:: EXERCISE INPUT ::
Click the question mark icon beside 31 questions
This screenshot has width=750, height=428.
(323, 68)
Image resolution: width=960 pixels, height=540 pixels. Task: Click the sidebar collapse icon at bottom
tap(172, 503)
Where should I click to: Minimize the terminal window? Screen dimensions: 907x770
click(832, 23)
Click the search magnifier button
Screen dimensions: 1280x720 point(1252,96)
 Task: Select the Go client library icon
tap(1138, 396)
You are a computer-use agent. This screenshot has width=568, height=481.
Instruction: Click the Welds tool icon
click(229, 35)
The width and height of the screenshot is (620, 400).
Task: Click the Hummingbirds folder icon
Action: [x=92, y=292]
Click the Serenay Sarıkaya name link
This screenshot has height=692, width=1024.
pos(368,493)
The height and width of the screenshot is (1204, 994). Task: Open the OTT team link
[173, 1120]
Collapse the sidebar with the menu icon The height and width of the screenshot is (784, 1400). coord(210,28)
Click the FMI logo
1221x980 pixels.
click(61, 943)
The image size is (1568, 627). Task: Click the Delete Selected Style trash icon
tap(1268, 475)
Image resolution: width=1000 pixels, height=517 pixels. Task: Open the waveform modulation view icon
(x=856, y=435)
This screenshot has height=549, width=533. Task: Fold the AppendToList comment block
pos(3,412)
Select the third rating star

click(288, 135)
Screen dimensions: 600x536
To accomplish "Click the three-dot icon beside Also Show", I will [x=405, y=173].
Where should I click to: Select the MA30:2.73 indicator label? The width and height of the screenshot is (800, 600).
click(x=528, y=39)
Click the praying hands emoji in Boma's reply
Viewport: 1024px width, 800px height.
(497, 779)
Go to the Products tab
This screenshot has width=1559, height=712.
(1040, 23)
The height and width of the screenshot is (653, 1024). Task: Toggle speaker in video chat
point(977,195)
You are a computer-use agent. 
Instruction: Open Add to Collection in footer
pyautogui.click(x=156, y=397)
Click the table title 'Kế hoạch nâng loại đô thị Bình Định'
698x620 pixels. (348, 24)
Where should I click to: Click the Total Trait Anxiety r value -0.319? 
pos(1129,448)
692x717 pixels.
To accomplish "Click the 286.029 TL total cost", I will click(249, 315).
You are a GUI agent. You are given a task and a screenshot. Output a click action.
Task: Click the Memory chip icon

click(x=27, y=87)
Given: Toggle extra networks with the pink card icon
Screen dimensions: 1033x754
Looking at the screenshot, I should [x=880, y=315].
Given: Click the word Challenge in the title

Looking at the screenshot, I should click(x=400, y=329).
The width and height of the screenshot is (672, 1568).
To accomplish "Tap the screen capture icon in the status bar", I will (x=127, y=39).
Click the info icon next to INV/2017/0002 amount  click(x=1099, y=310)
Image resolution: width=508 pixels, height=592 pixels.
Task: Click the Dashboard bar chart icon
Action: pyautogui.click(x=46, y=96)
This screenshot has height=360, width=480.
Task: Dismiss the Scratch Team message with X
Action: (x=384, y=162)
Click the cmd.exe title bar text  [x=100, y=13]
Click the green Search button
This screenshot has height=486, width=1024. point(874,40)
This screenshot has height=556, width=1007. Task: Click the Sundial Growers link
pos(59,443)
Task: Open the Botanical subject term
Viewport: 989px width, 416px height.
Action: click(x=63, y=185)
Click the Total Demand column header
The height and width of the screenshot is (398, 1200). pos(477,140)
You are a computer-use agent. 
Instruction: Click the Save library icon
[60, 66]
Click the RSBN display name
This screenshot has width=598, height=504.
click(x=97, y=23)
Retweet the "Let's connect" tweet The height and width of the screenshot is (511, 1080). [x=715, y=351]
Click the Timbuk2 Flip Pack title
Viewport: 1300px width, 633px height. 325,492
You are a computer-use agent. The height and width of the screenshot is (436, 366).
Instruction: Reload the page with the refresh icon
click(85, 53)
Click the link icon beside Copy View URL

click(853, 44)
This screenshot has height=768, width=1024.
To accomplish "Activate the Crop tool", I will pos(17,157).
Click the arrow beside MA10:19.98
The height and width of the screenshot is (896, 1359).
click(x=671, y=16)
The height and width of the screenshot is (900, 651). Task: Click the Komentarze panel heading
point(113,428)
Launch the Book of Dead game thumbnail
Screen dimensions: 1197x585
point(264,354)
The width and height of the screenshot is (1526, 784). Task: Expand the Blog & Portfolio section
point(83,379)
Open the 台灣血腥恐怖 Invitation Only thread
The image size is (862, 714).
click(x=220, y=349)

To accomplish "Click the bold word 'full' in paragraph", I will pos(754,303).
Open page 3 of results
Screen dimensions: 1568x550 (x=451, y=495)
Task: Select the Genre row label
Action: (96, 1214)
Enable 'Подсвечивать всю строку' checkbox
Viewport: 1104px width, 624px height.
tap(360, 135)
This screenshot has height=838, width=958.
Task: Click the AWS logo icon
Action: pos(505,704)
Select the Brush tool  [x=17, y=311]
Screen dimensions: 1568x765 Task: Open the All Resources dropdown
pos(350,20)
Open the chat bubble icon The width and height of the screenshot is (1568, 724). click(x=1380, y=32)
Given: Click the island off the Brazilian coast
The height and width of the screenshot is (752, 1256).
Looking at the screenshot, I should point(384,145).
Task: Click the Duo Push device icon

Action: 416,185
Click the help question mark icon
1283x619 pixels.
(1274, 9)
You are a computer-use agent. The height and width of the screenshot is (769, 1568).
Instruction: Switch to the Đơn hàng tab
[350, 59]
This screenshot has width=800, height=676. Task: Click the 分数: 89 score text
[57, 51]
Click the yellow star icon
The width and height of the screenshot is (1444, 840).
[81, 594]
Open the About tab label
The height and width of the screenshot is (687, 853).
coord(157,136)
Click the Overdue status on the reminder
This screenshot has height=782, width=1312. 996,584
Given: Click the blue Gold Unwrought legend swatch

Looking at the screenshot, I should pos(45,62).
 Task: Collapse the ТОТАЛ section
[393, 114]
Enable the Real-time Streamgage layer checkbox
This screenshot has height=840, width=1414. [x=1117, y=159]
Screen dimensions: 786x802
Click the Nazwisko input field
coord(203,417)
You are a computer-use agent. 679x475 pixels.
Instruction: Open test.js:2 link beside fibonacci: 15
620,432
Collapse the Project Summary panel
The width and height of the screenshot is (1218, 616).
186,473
:::
YOUR ASSIGNMENT —
Every entry should be given again exactly as written.

YOUR RESPONSE —
Click the question mark icon beside 31 questions
This screenshot has width=750, height=428.
(323, 68)
Image resolution: width=960 pixels, height=540 pixels. Task: Click the sidebar collapse icon at bottom
tap(172, 503)
Where should I click to: Minimize the terminal window? Screen dimensions: 907x770
click(832, 23)
Click the search magnifier button
Screen dimensions: 1280x720 point(1252,96)
 Task: Select the Go client library icon
tap(1138, 396)
You are a computer-use agent. This screenshot has width=568, height=481.
Instruction: Click the Welds tool icon
click(229, 35)
The width and height of the screenshot is (620, 400).
Task: Click the Hummingbirds folder icon
Action: [x=92, y=292]
Click the Serenay Sarıkaya name link
This screenshot has height=692, width=1024.
pos(368,493)
The height and width of the screenshot is (1204, 994). Task: Open the OTT team link
[173, 1120]
Collapse the sidebar with the menu icon The height and width of the screenshot is (784, 1400). coord(210,28)
Click the FMI logo
1221x980 pixels.
click(61, 943)
The image size is (1568, 627). Task: Click the Delete Selected Style trash icon
tap(1268, 475)
Image resolution: width=1000 pixels, height=517 pixels. Task: Open the waveform modulation view icon
(x=856, y=435)
This screenshot has height=549, width=533. Task: Fold the AppendToList comment block
pos(3,412)
Select the third rating star

click(288, 135)
Screen dimensions: 600x536
To accomplish "Click the three-dot icon beside Also Show", I will [x=405, y=173].
Where should I click to: Select the MA30:2.73 indicator label? The width and height of the screenshot is (800, 600).
click(x=528, y=39)
Click the praying hands emoji in Boma's reply
Viewport: 1024px width, 800px height.
(497, 779)
Go to the Products tab
This screenshot has width=1559, height=712.
(1040, 23)
The height and width of the screenshot is (653, 1024). Task: Toggle speaker in video chat
point(977,195)
You are a computer-use agent. 
Instruction: Open Add to Collection in footer
pyautogui.click(x=156, y=397)
Click the table title 'Kế hoạch nâng loại đô thị Bình Định'
698x620 pixels. (348, 24)
Where should I click to: Click the Total Trait Anxiety r value -0.319? 
pos(1129,448)
692x717 pixels.
To accomplish "Click the 286.029 TL total cost", I will click(249, 315).
You are a GUI agent. You are given a task and a screenshot. Output a click action.
Task: Click the Memory chip icon

click(x=27, y=87)
Given: Toggle extra networks with the pink card icon
Screen dimensions: 1033x754
Looking at the screenshot, I should [x=880, y=315].
Given: Click the word Challenge in the title

Looking at the screenshot, I should click(x=400, y=329).
The width and height of the screenshot is (672, 1568).
To accomplish "Tap the screen capture icon in the status bar", I will (x=127, y=39).
Click the info icon next to INV/2017/0002 amount  click(x=1099, y=310)
Image resolution: width=508 pixels, height=592 pixels.
Task: Click the Dashboard bar chart icon
Action: pyautogui.click(x=46, y=96)
This screenshot has height=360, width=480.
Task: Dismiss the Scratch Team message with X
Action: (x=384, y=162)
Click the cmd.exe title bar text  [x=100, y=13]
Click the green Search button
This screenshot has height=486, width=1024. point(874,40)
This screenshot has height=556, width=1007. Task: Click the Sundial Growers link
pos(59,443)
Task: Open the Botanical subject term
Viewport: 989px width, 416px height.
Action: click(x=63, y=185)
Click the Total Demand column header
The height and width of the screenshot is (398, 1200). pos(477,140)
You are a computer-use agent. 
Instruction: Click the Save library icon
[60, 66]
Click the RSBN display name
This screenshot has width=598, height=504.
click(x=97, y=23)
Retweet the "Let's connect" tweet The height and width of the screenshot is (511, 1080). [x=715, y=351]
Click the Timbuk2 Flip Pack title
Viewport: 1300px width, 633px height. 325,492
You are a computer-use agent. The height and width of the screenshot is (436, 366).
Instruction: Reload the page with the refresh icon
click(85, 53)
Click the link icon beside Copy View URL

click(853, 44)
This screenshot has height=768, width=1024.
To accomplish "Activate the Crop tool", I will pos(17,157).
Click the arrow beside MA10:19.98
The height and width of the screenshot is (896, 1359).
click(x=671, y=16)
The height and width of the screenshot is (900, 651). Task: Click the Komentarze panel heading
point(113,428)
Launch the Book of Dead game thumbnail
Screen dimensions: 1197x585
point(264,354)
The width and height of the screenshot is (1526, 784). Task: Expand the Blog & Portfolio section
point(83,379)
Open the 台灣血腥恐怖 Invitation Only thread
The image size is (862, 714).
click(x=220, y=349)

To accomplish "Click the bold word 'full' in paragraph", I will pos(754,303).
Open page 3 of results
Screen dimensions: 1568x550 (x=451, y=495)
Task: Select the Genre row label
Action: (96, 1214)
Enable 'Подсвечивать всю строку' checkbox
Viewport: 1104px width, 624px height.
tap(360, 135)
This screenshot has height=838, width=958.
Task: Click the AWS logo icon
Action: pos(505,704)
Select the Brush tool  [x=17, y=311]
Screen dimensions: 1568x765 Task: Open the All Resources dropdown
pos(350,20)
Open the chat bubble icon The width and height of the screenshot is (1568, 724). click(x=1380, y=32)
Given: Click the island off the Brazilian coast
The height and width of the screenshot is (752, 1256).
Looking at the screenshot, I should point(384,145).
Task: Click the Duo Push device icon

Action: 416,185
Click the help question mark icon
1283x619 pixels.
(1274, 9)
You are a computer-use agent. The height and width of the screenshot is (769, 1568).
Instruction: Switch to the Đơn hàng tab
[350, 59]
This screenshot has width=800, height=676. Task: Click the 分数: 89 score text
[57, 51]
Click the yellow star icon
The width and height of the screenshot is (1444, 840).
[81, 594]
Open the About tab label
The height and width of the screenshot is (687, 853).
coord(157,136)
Click the Overdue status on the reminder
This screenshot has height=782, width=1312. 996,584
Given: Click the blue Gold Unwrought legend swatch

Looking at the screenshot, I should pos(45,62).
 Task: Collapse the ТОТАЛ section
[393, 114]
Enable the Real-time Streamgage layer checkbox
This screenshot has height=840, width=1414. [x=1117, y=159]
Screen dimensions: 786x802
Click the Nazwisko input field
coord(203,417)
You are a computer-use agent. 679x475 pixels.
Instruction: Open test.js:2 link beside fibonacci: 15
620,432
Collapse the Project Summary panel
The width and height of the screenshot is (1218, 616).
186,473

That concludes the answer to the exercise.